As a reward for doing too much work too quickly, I got the privilege of downloading and learning another AR interface. Now, this, I’m excited about.
When I get back to uni tomorrow, I’ll try and make my work brief-responsive. Or recreate my work from artivive in the Aero interface.
There are a couple of more interactive features, ones I’m really excited about. Animations and movements playing when you tap, or anchoring AR to the floor or walls rather than just images.
What’s not very clever? Attempting to climb down slick concrete steps to the seafront when it’s pitch dark. But if you’ve got a huge crush on the guy you’re with, you might not be thinking straight. Actually, the thought of sitting by the sea with an attractive man in the dark might seem like a very good idea.
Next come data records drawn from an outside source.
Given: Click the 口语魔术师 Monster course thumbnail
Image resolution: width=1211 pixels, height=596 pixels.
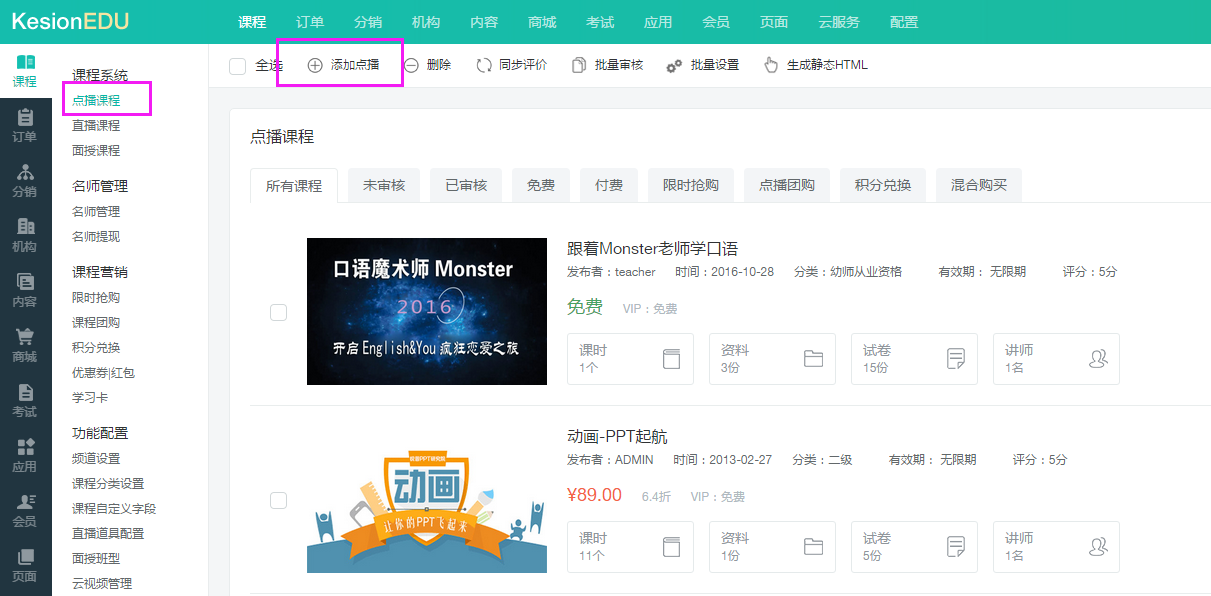Looking at the screenshot, I should click(x=427, y=311).
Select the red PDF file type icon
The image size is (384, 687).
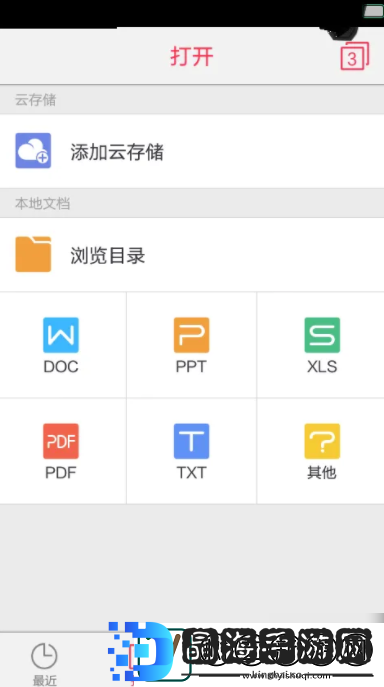coord(61,441)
Drake and Ludwig are both so shy, I find myself having to write in events that physically push them together. This includes, but is not limited to, fainting from hunger, tripping over a tree root, getting shot by an arrow and needing to be carried, needing to take measurements as a tailor, having to huddle together from a sudden shower, having to hide when friends were looking for them, pretending to joust and de-horse each other, being set against each other at dunking the other in a river. Having to be led in the dark by the other when one was a vampire. Needing to be carried back into the sea by the other when one was a mermaid (and for posterity, Ludwig didn’t need carrying. He’s cheeky).
And the latest – spraining an ankle on the way down to the sea.
Ok, I’ve talked enough. You deserve to hear about some art now.
A really interesting process for this one, experimental, seeing what worked and how I can push stuff further.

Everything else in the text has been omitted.